Instrucción:
Reproduce sin ningún cambio las líneas del material que van desde la que contiene "This screenshot has width=1568, height=527." hasta la que contiene "click(x=1285, y=141)", ambas incluidas.

Datos del ejercicio:
########

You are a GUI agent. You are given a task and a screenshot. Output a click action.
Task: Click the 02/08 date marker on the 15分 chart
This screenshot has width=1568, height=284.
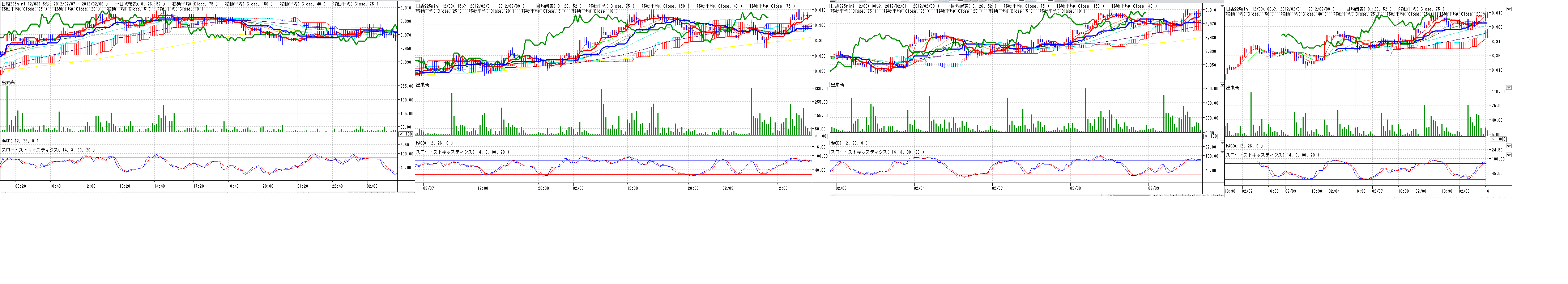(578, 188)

########

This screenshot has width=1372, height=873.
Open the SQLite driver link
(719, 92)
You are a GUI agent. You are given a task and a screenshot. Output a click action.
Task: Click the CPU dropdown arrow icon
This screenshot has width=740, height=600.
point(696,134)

########

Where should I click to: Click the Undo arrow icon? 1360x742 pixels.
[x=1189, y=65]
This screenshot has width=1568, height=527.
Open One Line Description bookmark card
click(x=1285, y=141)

########

Respuesta:
This screenshot has width=1568, height=527.
Open One Line Description bookmark card
click(x=1285, y=141)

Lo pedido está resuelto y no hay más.